This is a valid XAdES-T message containing signed properties and a timestamp.

In the UnsignedAttributes element, more levels can be added (for example, the C level).

Using the Code

struct FILEREF
{
	const char* data = 0; // pointer to data
	DWORD sz = 0; // size, or 0 if null terminated XML
	const char* ref = 0;
	std::string mime = "application/octet-stream";
};

HRESULT XMLSign(LEVEL lev, std::vector<FILEREF>& data,const std::vector<CERT>& Certificates,
                SIGNPARAMETERS& Params, std::vector<char>& Signature);

where:

  • lev is a value from the LEVEL enum (XMLDSIG, B,T). If you use XMLDSIG, then the XML file is verifiable also with the Windows CryptXML API.
  • data contains the data to be signed. Each structure in the vector has:
    • A pointer to the bytes. If this is XML data and the signing mode is ENVELOPED, then this is a null terminated string and the second parameter (DWORD) is zero. In this case, the data is signed as canonicalized XML and returned in enveloped mode.
    • If the mode is detached, then the two parameters contain the pointer and size to the data, which is signed as raw.
    • The third parameter is the URI reference put in the signature. If this is an enveloped signature and the data is XML, this can be zero.
    • The fourth parameter is the MIME type of the content, by default, application/octet-stream.
  • Certificates contain the certificates to use for signing. If the mode is ENVELOPED, only one certificate is allowed.
  • Params is a structure that defines:
    • Attached from the ATTACHTYPE enum (DETACHED, ENVELOPING or ENVELOPED)
    • Hashing algorithm (default SHA-256, SHA-1 can also be specified)
    • Signing Policy
    • Timestamp parameters (URL, Policy, Nonce, Extensions)
    • The OID of a commitment type (1.2.840.113549.1.9.16.6.1 to 6)
  • Signature receives the signature.

If the mode is ENVELOPED, then the returned Signature is a single XMLElement which contains the original data and the enveloped signature.

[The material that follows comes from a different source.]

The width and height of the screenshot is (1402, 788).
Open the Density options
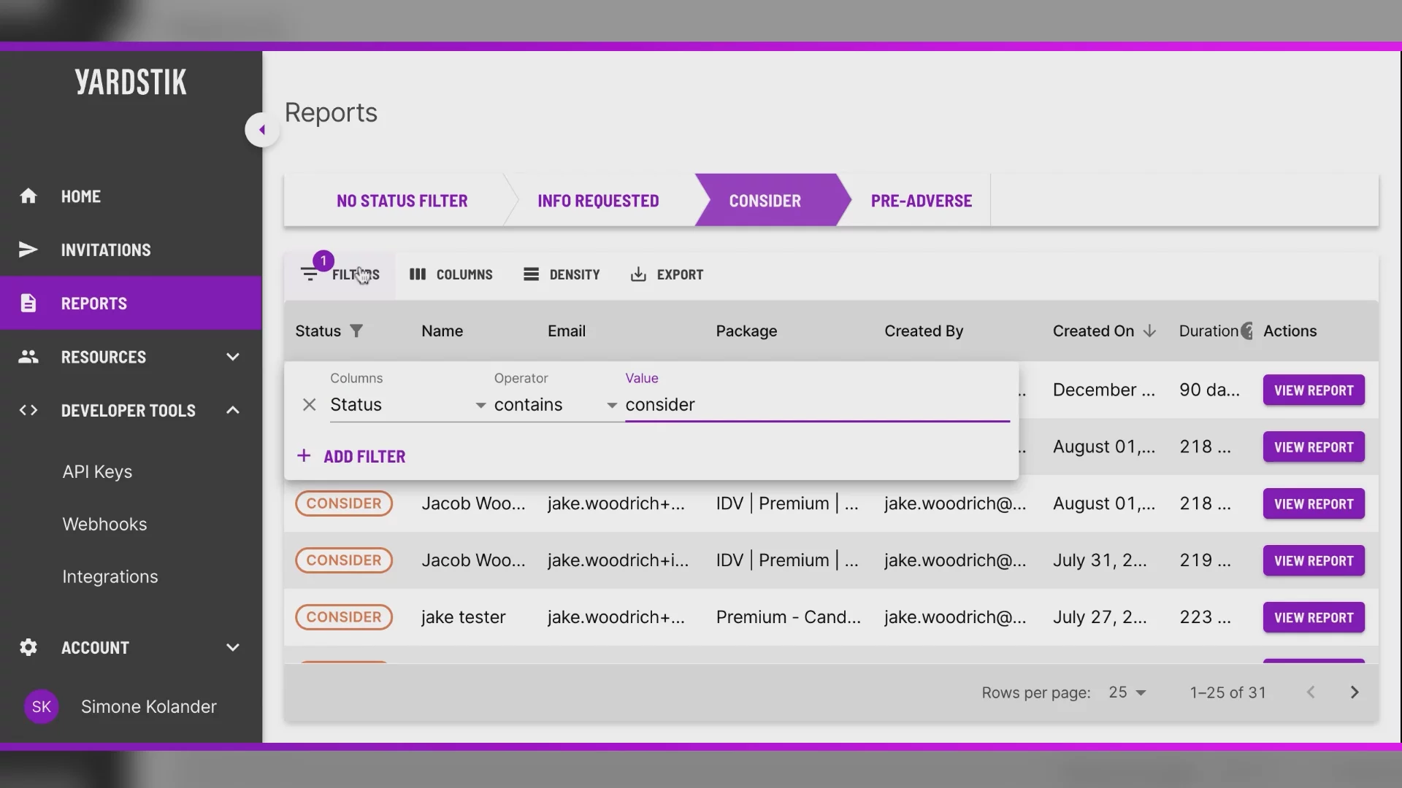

If the mode is ENVELOPING with 1 certificate, then a single ds:Signature element is returned which contains the signature and a ds:Object element which contains the original data. If there are multiple certificates, multiple ds:Signature elements are returned in a <root> root element.

If the mode is DETACHED with 1 certificate, then a single ds:Signature element is returned. If there are multiple certificates, multiple ds:Signature elements are returned in a <root> root element.

For enveloped signatures, multiple signing is not possible for, when you add a signature to a XML element that already contains a ds:Signature element, the first signature will be rendered invalid (the hash of the content would change).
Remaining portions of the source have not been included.